## MATERIAL PROVIDED
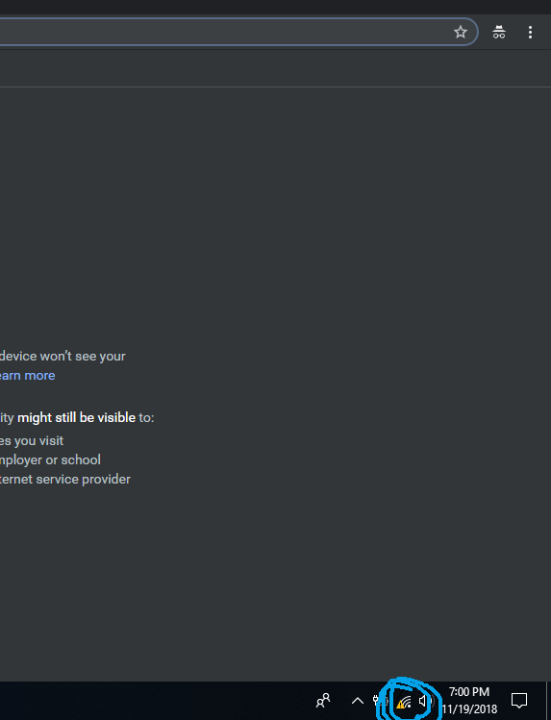Screen dimensions: 551x720
Task: Click the empty bookmarks bar strip
Action: tap(275, 68)
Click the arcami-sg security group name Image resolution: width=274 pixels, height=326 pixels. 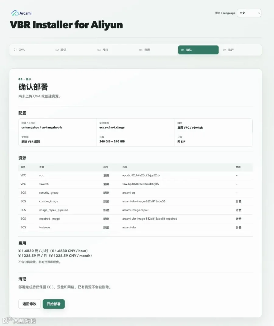[x=128, y=193]
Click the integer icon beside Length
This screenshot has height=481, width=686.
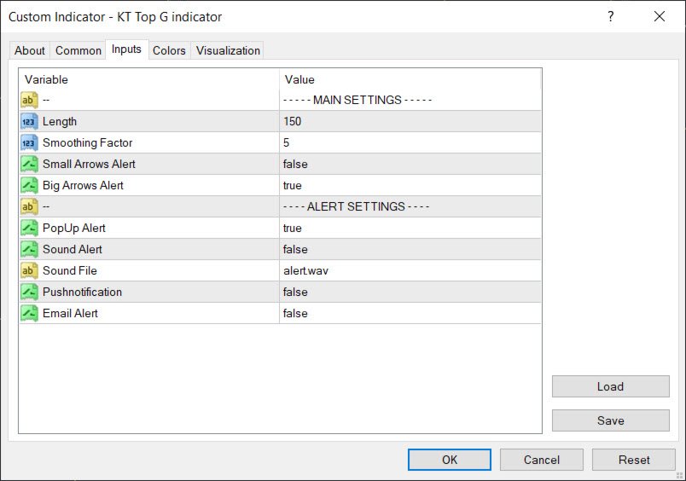click(x=28, y=121)
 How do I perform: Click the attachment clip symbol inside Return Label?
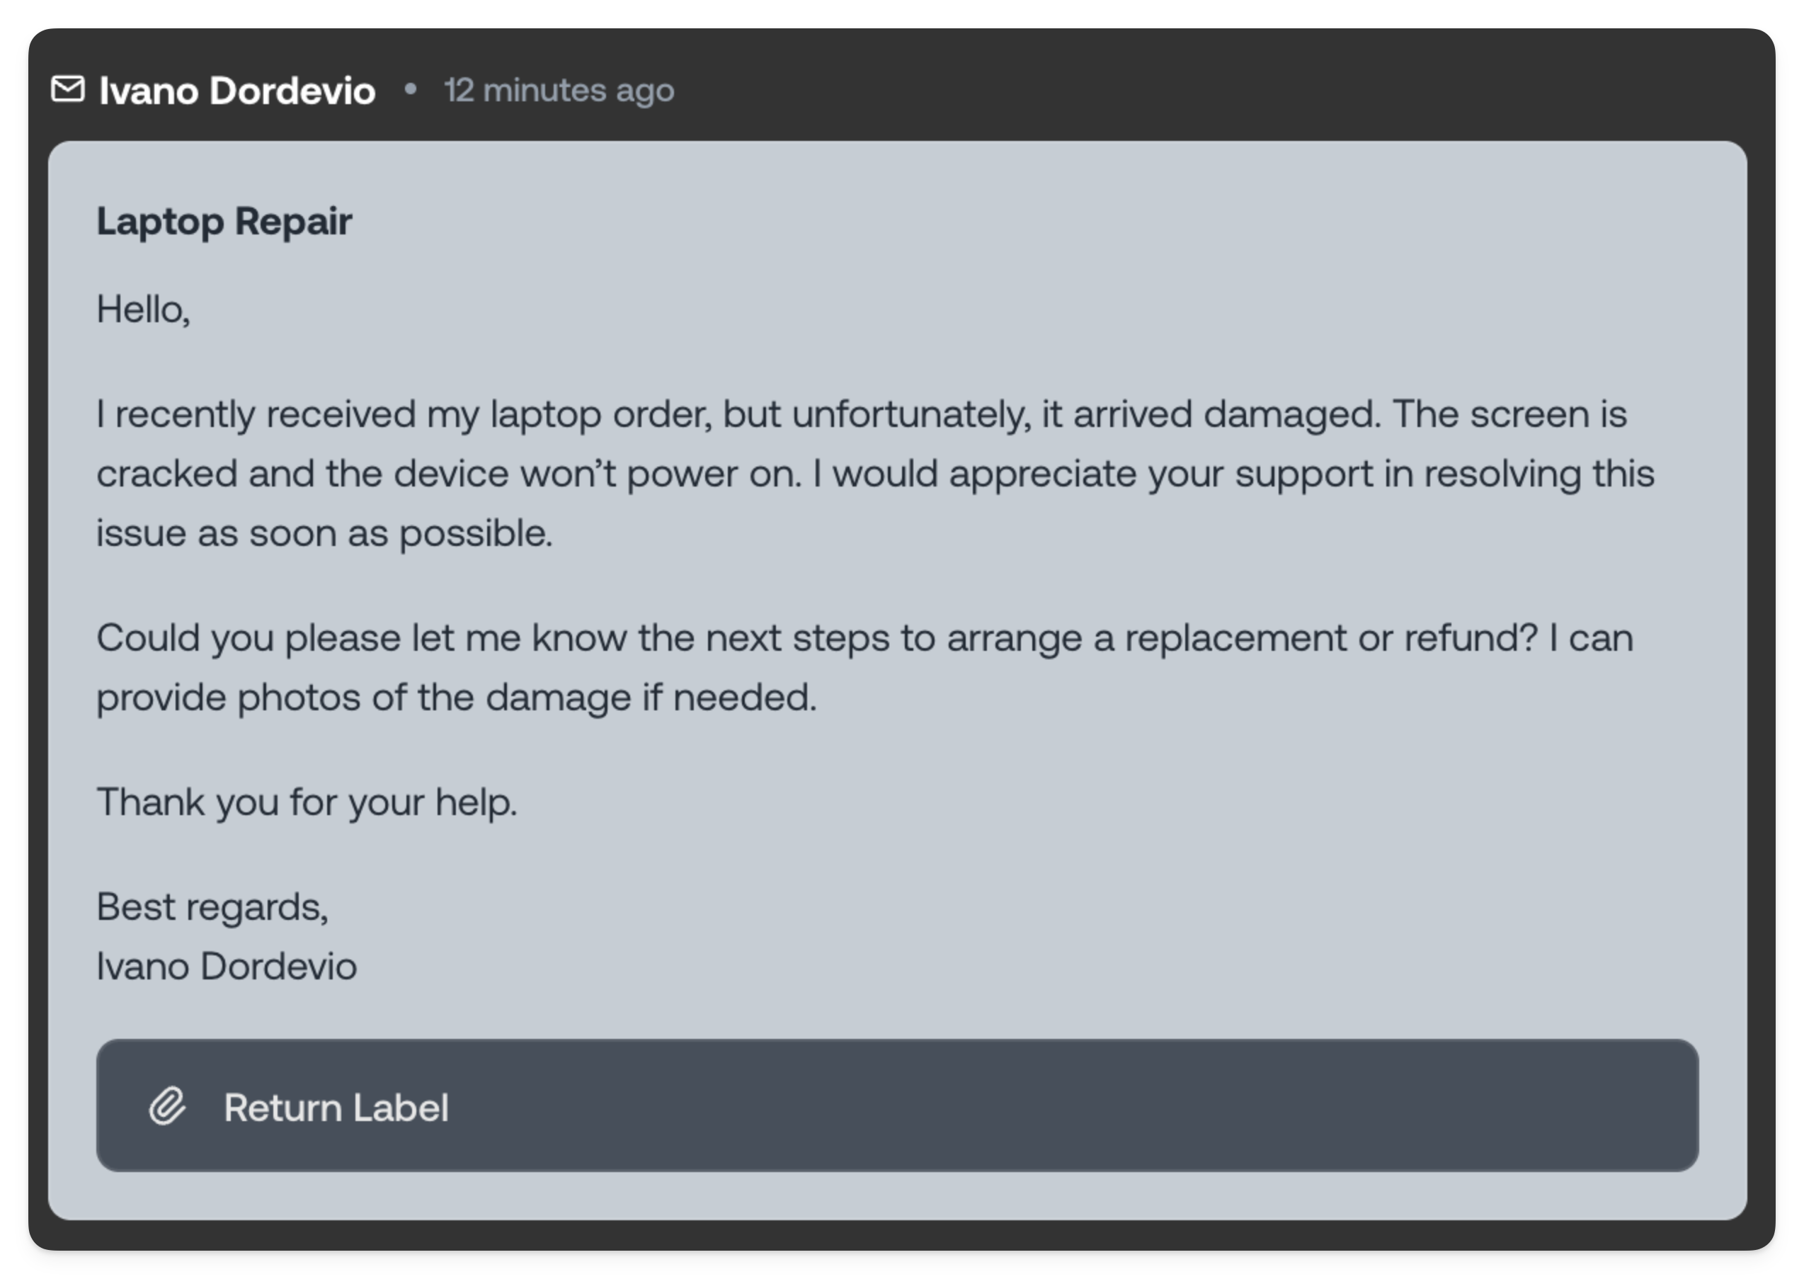point(168,1107)
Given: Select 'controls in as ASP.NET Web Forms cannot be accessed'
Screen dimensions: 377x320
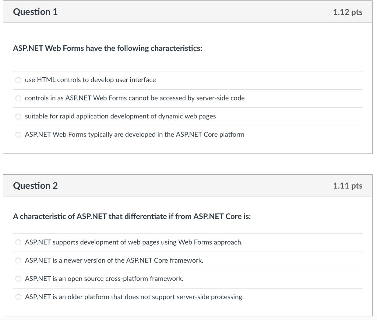Looking at the screenshot, I should click(134, 98).
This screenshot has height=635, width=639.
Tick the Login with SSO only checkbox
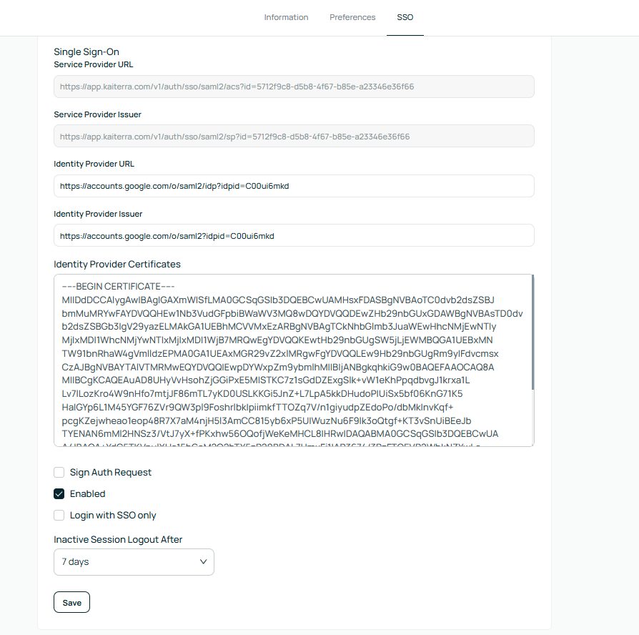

## TASK
Emit an exact copy of the lines from the line bearing "Screen dimensions: 377x320" through the last line above, inclusive, and leave the images out.

## EXERCISE OUTPUT
Screen dimensions: 377x320
Looking at the screenshot, I should click(134, 98).
This screenshot has height=635, width=639.
Tick the Login with SSO only checkbox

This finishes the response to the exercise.